It’s unfortunate that the Irish name for Tuam is Tuaim, which means a burial mound (or tumulus).

It’s in the news because a Catholic order of nuns called the Bon Secours Sisters, who were set up as a nursing order, thought it was the right thing to do to dump the bodies of babies in an adapted septic tank on unconsecrated ground. The babies were born from unmarried women, at a Magdeline-style mother and baby home. Although these homes were run by the Church, they were state-funded institutions.

The body count is at least 796, and it occurred between 1925 and 1961. That’s not some ancient history, that’s (just) in my lifetime.

The tomb was discovered in 1975, but local people thought they were the bodies of famine victims. It took a historical researcher until now to uncover the real truth. She found that the infant mortality rate was 4 to 5 times higher than the general population of the time. The children were malnourished and prone to infections.

A priestly spokesperson for the Diocese said that we can’t really judge the past from our point of view, from our lens.

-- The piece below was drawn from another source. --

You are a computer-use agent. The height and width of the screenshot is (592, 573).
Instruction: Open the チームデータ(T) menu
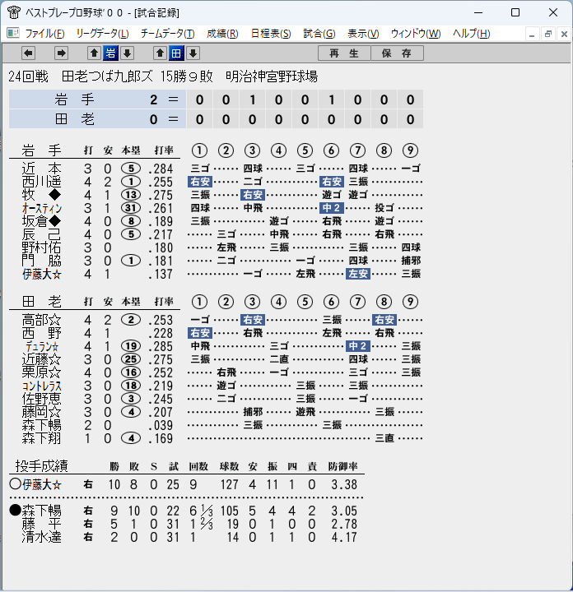(167, 34)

That’s a fair bit of revisionist apologism. Is he saying that it was the norm in 20th Century Europe, in a country not at war, to dump children in a pit intended for shit?

I’d offer him as an alternative the words spoken 4 years after the Salem Witch Trials by the jurors who found the women guilty of witchraft:

“We confess that we ourselves were not capable to understand, nor able to withstand, the mysterious delusions of the powers of darkness, and Prince of the Air; but were, for want of knowledge in ourselves, and better information from others, prevailed with to take up with such evidence against the accused, as, on further consideration and better information, we justly fear was insufficient for the touching the lives of any, whereby we fear we have been instrumental, with others, though ignorantly and unwittingly, to bring upon ourselves and this people of the Lord the guilt of innocent blood; which sin the Lord saith, in Scripture, he would not pardon, that is, we suppose, in regard of his temporal judgments.”

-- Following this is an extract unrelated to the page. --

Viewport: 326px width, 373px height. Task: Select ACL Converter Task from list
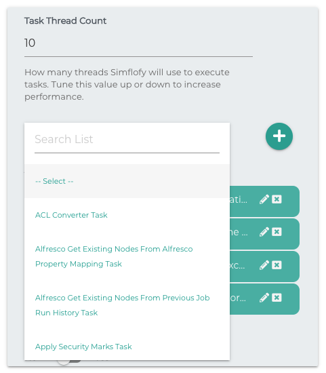click(127, 215)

It is truly puzzling how any group of women could act like this. But, then I remember the expressed view of my parents who felt that many nuns did not join through any sense of vocation, but instead because their marriage opportunities were limited and a ‘nun in the family’ brought honour. My parents were not alone in this view, circa the 1950s and 1960s and especially into the 1970s when it all started to become more open.

To put this in more perspective, the website of the Bon Secours order says: “Since 1824 the Sisters of Bon Secours have brought compassion, healing, and liberation to those they serve.”

And now, instead of donating a few pounds towards a memorial, the satanic-infested Catholic institutions of Ireland could open up their ledgers, and tell the whole truth.